-- Exercise brief --
Without the images, output every record exactly as it appears.

Items from a dataset:
-=-=-

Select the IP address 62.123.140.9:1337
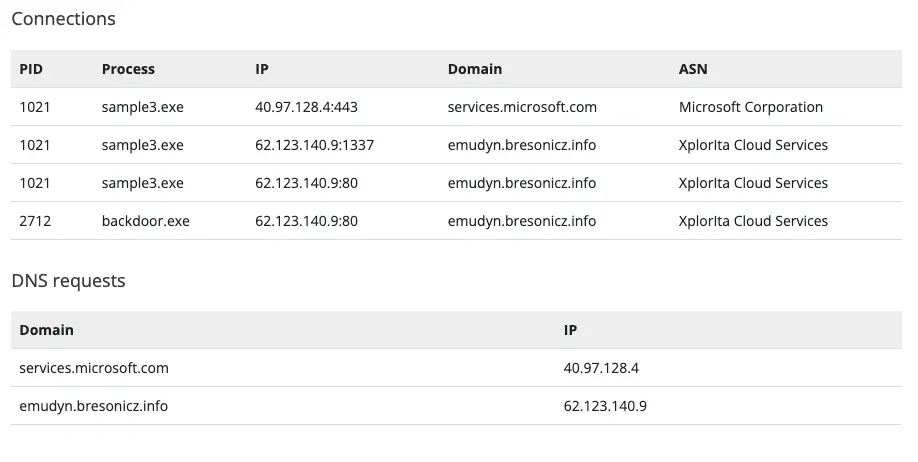point(314,145)
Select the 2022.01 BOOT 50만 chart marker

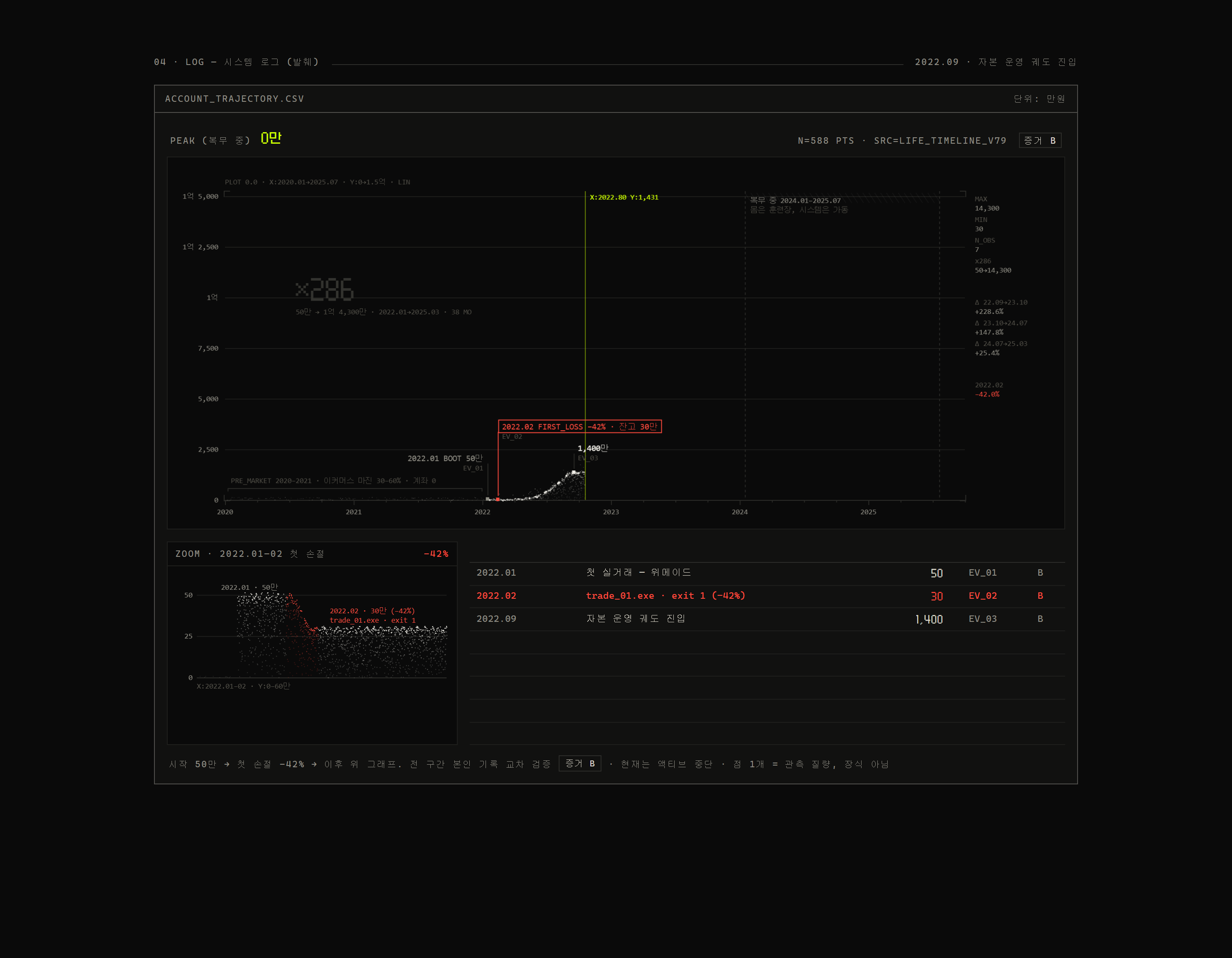tap(445, 458)
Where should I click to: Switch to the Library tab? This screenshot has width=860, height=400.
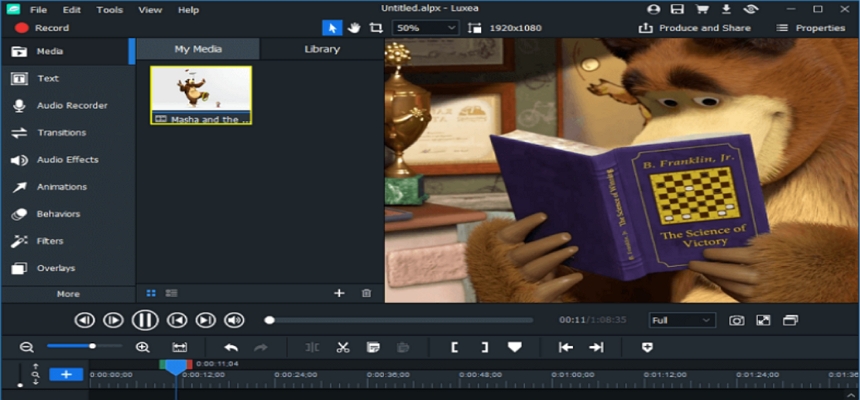pyautogui.click(x=321, y=49)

-=-=-

-- Answer section --
Select the IP address 62.123.140.9:1337
point(314,145)
Select the 2022.01 BOOT 50만 chart marker

tap(445, 458)
Where should I click to: Switch to the Library tab? This screenshot has width=860, height=400.
pyautogui.click(x=321, y=49)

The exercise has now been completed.